During COVID many people took advantage of their own back garden, discovering the joy of gardening and getting their hands dirty growing their own vegetables and herbs. A consequence of being out in the garden was seeing all the birds around and they wanted to know more!
Is the bird local to the area? Is that the bird that makes the sound of a child being murdered (probably the curlew!)? How do I know if it is a male or a female? As luck would have it there are apps out there for just this sort of thing and one of the most comprehensive is Merlin Bird ID
Merlin Bird ID
The beauty of this app is that is so simple to use.
Spot your bird, follow 5 simple steps (the first 2 are about location and date of sighting) and voila! A list of likely birds will be returned.
What if you can't find your bird?
The App offers a number of solutions if you can’t find the bird you are looking at. From changing the size of the bird or adding or removing a colour option. But sometimes there haven’t been enough sightings of your bird in your region so you can visit eBird and submit your sighting. eBird is the platform from where all the bird data comes from, it is the largest worldwide database of bird sightings and it is run by the Cornell Lab of Ornithology.
You can also identify bird song. Record the bird sound through the app and you will get a number of suggestions and recordings to play so you can confirm the bird.
So armed with your Yates Garden guide and your Merlin Bird ID app you can now confidently name that plant disease and identify the birds in your surrounding area.
Birds we identified
Creating a bird friendly garden
The key to attracting birds to your garden is knowing what birds like to eat and then you can plant the appropriate trees and shrubs.

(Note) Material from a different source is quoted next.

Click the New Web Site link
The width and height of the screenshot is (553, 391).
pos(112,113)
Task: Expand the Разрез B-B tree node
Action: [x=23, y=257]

Seed eating birds such as cockatoos, parrots, pigeons and finches will be attracted to your garden if you have tea-tree, wattles, Lomandra and native glasses.
Honey eaters (wattle birds, friar birds and spinebills) love the nectar of Banksias, grevillias and bottle brushes.
Insect eating birds like dense vegetation and enjoy many of the same plants as our honey eaters.
To attract birds native to your area it is wise to grow plants that are also native to the area. Gold Coast Council has information about native plants here on the Gold Coast, a visit to the Botanic Gardens will also give you a good idea of what grows well.
When you plan your garden:
- make sure there are plants at different heights to create a multi-layered environment.
- look at what you have already got and note which birds are using them and build around those plantings.
- add a birdbath.If there is readily available water the birds will use it.
- consider plants that will flower at different times of the year.